We used Bayes delimitation with genomic data (BFD*), a species delimitation method for analysis of SNP data [14] to establish the number of species within Montipora. BFD* combines the Beast v.2.4.8 [92] add-on SNAPP [93] with path sampling that estimates marginal likelihoods to use in Bayes factor model selection [14]. We used the VCF file from the dDocent run based on the M. capitata draft genome assembly. The filtered VCF (as described earlier) was converted to a binary nexus format using the script vcf2phylip (https://github.com/edgardomortiz/vcf2phylip; [94]). We conducted path sampling with 24 steps to estimate the marginal likelihood estimates (MLE). The MCMC chain for path sampling analysis was run in Beast v.2.4.8 for 1,000,000 generations and sampled every 1000 with a pre-burnin of 100,000. We used the framework of Kass and Raftery [95] to evaluate the strength of support of Bayes factor (BF) comparisons of competing models. A positive BF test statistic (2 x loge) reflects evidence in favor model 1, whereas negative BF values support model 2 [14]. A BF value between 2 and 6 represents positive evidence and BF > 10 is decisive. We tested six different hypotheses: (A) supports current taxonomy (M. verrilli, M. patula, M. capitata, M. incrassata, M. flabellata, M. cf. turgescens and M. dilatata) with all individuals of the same nominal species grouping together; (B) splits M. cf. turgescens and M. dilatata samples in different species; (C) groups all samples belonging to the Montipora dilatata complex into a single species: M. cf. turgescens (samples L26 + R19); M. flabellata; M. dilatata, (samples R6 + Mdil12); (D) groups M. capitata samples by colour morph (red and yellow/orange) as a single species, and the remaining Montipora samples as separate species; (E) lumps M. dilatata into a single species; splits all remaining samples of the complex as different species; (F) groups M. dilatata and M. flabellata into a single species; splits M. cf. turgescens. Acropora cytherea was used as outgroup in all models.

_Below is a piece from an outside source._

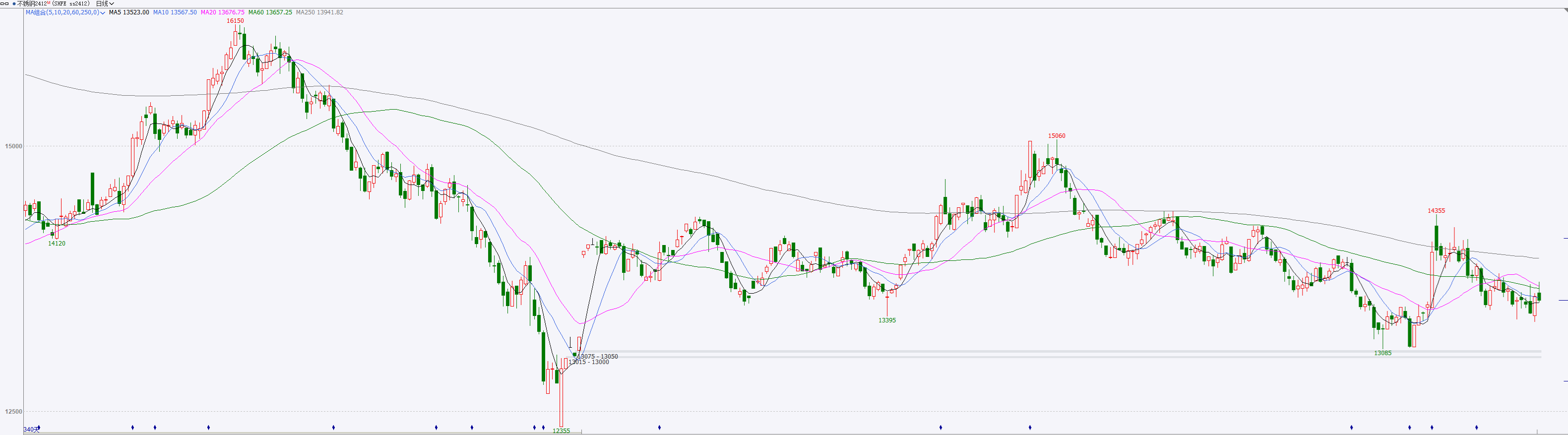
Task: Select the blue MA10 13567.50 legend
Action: coord(175,12)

We used SVDQuartets (Singular Value Decomposition for quartets) [96] to estimate the species tree under the multi-species-coalescent model from SNP data (‘coral’ data set), as implemented in PAUP* v.4.0a (build 163) [97]. We assessed node support with 100 bootstraps, and an exhaustive search of all possible quartets (3060) were evaluated using the QFM quartet assembly algorithm.

Testing introgression

Phylogenetic discordances (differences in gene tree topologies) can result from either incomplete lineage sorting (ILS) or introgressive hybridization. Given the conflicting patterns of the ML SNP-based topology based and the species tree, we tested all 30 possible combinations of genomic admixture among the nominal species belonging to the species complex M. dilatata/M. flabellata/ M. cf. turgescens (see Table 2 for further details). We selected M. incrassata as outgroup based on the results we obtained in the phylogenetic analyses.

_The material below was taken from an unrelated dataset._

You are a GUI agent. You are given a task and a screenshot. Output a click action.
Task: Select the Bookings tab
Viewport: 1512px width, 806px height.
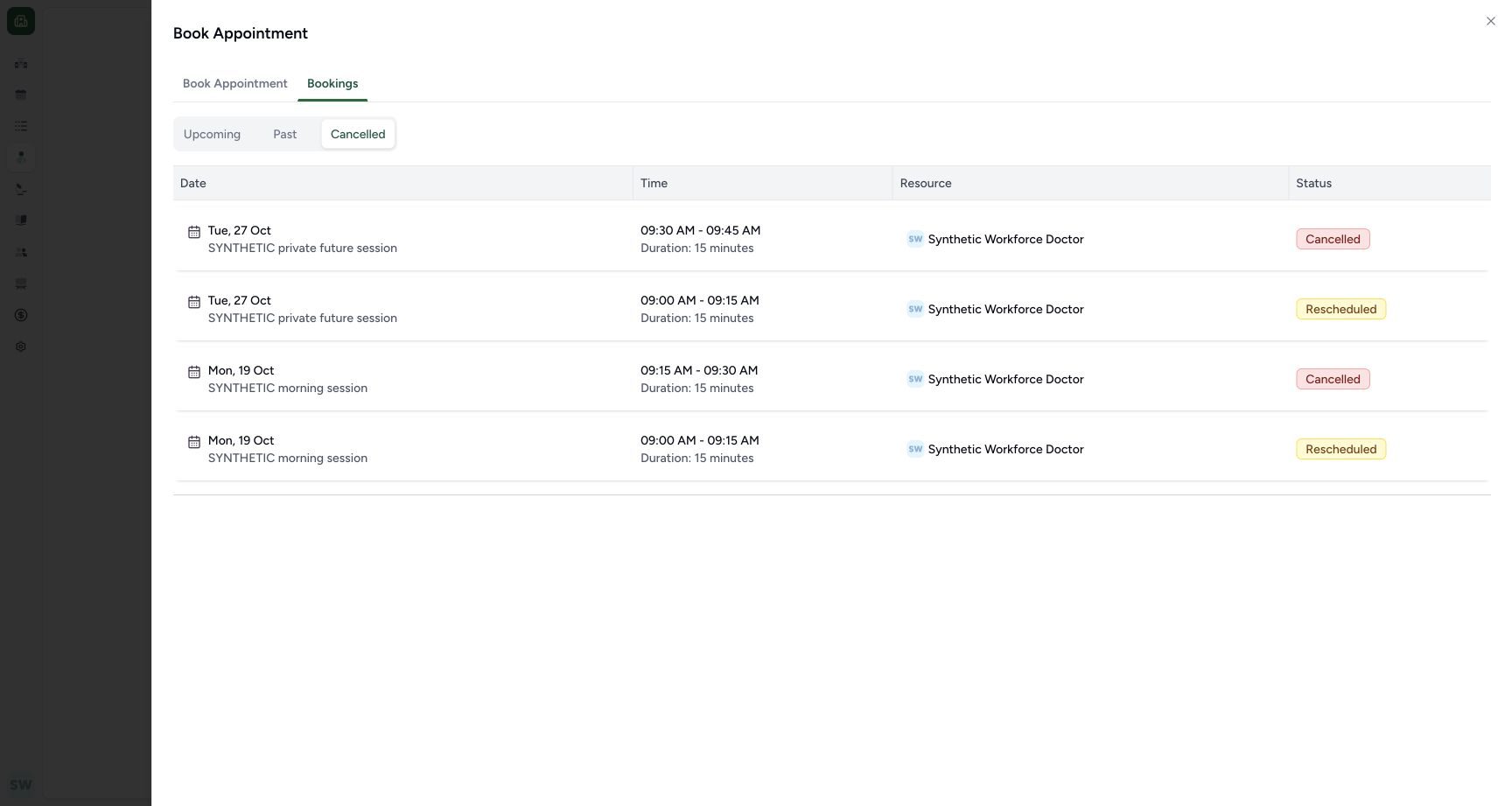332,83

We estimated the Patterson’s D-statistic [98, 99] running the python script dfoil.py https://github.com/jbpease/dfoil with the “--mode dstat” option for a four-taxon D-statistic calculation [42]. In a four-taxon phylogenetic relationship represented by (((P1, P2), P3), O) where P represents the lineages of interest for hybridization and O the outgroup, the D-statistic compares two incongruent SNP patterns, ABBA and BABA, in which “B” is the derived allele and “A” the ancestral allele [98, 99]. In the absence of gene flow and random mating, frequencies of the two patterns are expected to be similar [99]. Under a ILS scenario, we would expect that both patterns (ABBA/BABA) would be sampled with equal frequency while a statistically significant imbalance would reflect introgression [42].